Rochelle Jewel Shapiro

“Wherever I Am, I Wake Up in Far Rockaway”

“Protective Services”

& “Sleep App”

Wherever I Am, I Wake Up in Far Rockaway

Even in Phoenix, I wake to the sough of the sea,
its salt breath like ghost messages. I wake
to my father’s footprints in snow that lead away
from the house to his grocery each dawn.
In the yellow kitchen beneath the Felix-the-Cat
wall clock, my mother squeezes fresh orange juice
and serves my two sisters and me
soft-boiled eggs in tiny rose petal eggcups.

Wherever I am, I wake to my husband
as he was at seventeen, his arm around my waist,
his foot resting on the metal rail of the boardwalk
to watch the Wednesday night fireworks.

The gulls cry. Everyone is alive.
Footprints are fresh in the snow.

Protective Services

A black cat pads out of a driveway toward me
as I plod in the sauna of August heat
in a land where I’ve only recently landed.
I double-step to not let him cross my path.

Up the street, a crow lands on the black asphalt.
I go forward and back, trying to figure out
which fate to face down.
With the cat nearing, I dash
toward the crow. It flies off, but the cat
is at my heels.

Neighbors peer at me through their car windows.
(No one walks in exurbia.) They must be ready
to phone Adult Protective Services
for the old lady racing a cat in the August heat.

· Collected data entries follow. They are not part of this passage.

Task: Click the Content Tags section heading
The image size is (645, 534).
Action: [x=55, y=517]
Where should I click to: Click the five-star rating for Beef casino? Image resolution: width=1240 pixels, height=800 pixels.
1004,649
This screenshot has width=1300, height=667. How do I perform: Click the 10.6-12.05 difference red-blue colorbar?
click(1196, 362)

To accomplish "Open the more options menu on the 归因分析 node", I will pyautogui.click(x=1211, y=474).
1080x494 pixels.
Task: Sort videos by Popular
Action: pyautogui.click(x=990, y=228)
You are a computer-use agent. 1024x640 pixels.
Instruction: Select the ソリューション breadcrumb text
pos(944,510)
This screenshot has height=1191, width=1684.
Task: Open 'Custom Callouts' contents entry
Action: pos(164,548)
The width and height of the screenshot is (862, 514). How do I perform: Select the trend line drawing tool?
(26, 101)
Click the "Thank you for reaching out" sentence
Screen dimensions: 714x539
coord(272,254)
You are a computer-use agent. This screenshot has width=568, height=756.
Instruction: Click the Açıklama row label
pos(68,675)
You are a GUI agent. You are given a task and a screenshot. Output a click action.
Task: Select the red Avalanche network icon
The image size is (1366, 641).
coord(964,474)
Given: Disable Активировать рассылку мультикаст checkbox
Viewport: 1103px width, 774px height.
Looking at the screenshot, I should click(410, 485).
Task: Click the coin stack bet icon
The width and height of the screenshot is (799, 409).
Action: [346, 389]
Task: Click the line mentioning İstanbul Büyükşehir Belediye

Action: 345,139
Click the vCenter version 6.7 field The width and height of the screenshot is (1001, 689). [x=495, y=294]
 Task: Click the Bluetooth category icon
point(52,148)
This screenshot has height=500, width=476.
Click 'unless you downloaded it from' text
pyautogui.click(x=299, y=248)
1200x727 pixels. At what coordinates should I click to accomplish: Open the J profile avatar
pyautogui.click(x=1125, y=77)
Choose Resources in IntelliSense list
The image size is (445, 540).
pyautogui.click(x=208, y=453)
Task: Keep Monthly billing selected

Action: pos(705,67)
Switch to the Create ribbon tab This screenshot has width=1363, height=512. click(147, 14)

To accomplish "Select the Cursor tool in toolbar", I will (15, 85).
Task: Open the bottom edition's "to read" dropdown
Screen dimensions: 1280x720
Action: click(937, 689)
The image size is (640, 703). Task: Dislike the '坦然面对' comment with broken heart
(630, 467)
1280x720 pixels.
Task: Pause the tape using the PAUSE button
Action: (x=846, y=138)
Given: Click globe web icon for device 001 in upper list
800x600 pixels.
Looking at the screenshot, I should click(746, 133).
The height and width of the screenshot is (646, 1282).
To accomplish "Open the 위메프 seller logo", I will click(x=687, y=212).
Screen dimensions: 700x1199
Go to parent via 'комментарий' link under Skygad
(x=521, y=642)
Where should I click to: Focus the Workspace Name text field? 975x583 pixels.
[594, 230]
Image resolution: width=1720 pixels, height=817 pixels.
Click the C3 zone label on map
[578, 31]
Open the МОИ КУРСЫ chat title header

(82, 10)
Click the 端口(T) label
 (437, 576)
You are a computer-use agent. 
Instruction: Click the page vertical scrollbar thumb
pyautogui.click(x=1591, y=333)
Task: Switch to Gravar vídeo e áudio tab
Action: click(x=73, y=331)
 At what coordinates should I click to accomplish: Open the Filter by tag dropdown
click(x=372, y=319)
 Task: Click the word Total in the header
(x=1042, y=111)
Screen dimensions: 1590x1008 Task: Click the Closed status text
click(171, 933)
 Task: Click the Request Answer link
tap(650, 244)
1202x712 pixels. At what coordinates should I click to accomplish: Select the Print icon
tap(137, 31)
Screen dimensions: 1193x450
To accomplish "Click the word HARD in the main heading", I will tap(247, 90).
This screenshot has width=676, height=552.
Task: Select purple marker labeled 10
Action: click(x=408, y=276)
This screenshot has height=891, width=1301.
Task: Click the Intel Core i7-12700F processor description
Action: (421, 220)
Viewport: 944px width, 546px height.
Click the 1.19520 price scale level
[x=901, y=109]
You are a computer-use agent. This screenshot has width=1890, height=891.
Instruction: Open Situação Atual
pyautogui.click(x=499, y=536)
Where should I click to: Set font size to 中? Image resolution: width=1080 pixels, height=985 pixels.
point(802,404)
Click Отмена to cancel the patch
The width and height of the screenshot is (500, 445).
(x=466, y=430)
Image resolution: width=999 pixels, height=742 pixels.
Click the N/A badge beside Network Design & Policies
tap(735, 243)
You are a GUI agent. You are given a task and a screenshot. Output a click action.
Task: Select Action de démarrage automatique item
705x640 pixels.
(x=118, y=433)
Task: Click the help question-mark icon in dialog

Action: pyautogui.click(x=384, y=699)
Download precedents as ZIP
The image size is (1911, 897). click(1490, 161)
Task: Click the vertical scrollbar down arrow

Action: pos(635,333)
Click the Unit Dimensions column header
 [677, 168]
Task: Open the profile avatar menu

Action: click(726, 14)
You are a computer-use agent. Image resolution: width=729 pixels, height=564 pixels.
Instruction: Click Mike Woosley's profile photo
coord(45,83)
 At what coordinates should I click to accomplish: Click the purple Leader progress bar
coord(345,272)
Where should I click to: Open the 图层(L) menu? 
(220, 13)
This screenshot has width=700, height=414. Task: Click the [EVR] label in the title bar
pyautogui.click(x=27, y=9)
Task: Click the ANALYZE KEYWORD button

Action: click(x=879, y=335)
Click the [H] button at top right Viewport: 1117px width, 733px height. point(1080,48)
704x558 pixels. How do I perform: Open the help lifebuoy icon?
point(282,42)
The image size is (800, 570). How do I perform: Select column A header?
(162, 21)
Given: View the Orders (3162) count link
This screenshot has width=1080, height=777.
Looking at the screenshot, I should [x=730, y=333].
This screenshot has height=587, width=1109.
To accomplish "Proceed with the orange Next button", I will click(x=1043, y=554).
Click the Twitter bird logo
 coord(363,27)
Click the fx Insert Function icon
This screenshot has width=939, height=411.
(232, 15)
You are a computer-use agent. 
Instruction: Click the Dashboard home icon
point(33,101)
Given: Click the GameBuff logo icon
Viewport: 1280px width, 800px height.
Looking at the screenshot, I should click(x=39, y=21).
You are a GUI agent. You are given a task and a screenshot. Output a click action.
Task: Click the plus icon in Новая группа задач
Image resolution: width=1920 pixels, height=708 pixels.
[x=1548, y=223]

Just before I get the call that my husband has died,
a hawk screeches and screeches from a treetop.

Sleep App

The wind’s whip, whoosh, the rain’s ratatat,
and the soft crackle of thunder lull my lids
shut, but I fret about you, my husband,
in your bed at the Kingsway Arms,
still unsure of how to press the Help Me
gizmo,
and me, alone
in this house meant for us.
Who will hold me
when I hear my dead mother howl
from her railed bed at Pilgrim State?
Who will hold me when I cry out,
“No, Daddy, no!”


Without you beside me, I pop in and out of dreams like a cuckoo
in a cuckoo clock. I, a graying troubadour,
sing a lullaby of missing things:
shopping lists, passwords, keys, scissors, the deed . . .

You were my compass’s
fixed foot. I circled you, asking,
“Where is...” and before
you could say boo, whatever was lost
came into view.

In my dream, you wake me as you always did.
The sun rises like a sliced grapefruit,
sending upward a mist.

Nothing is fixed now. Once I had a landline.
These days I have two cell phones. I use one
to find the other.


Rochelle Jewel Shapiro is the author of Miriam the Medium (Simon & Schuster) and the Indie Finalist, Kaylee’s Ghost. Her essays have appeared in The New York Times (Lives), Newsweek, and more. Her poetry was nominated twice for Pushcart Prizes and once for The Best of the Net. Her poetry collection, Death, Please Wait, will be published in 2023 by Box Turtle Press. Currently, she teaches writing at UCLA Extension. You can reach her at https://rochellejshapiro.com, or on Twitter @rjshapiro.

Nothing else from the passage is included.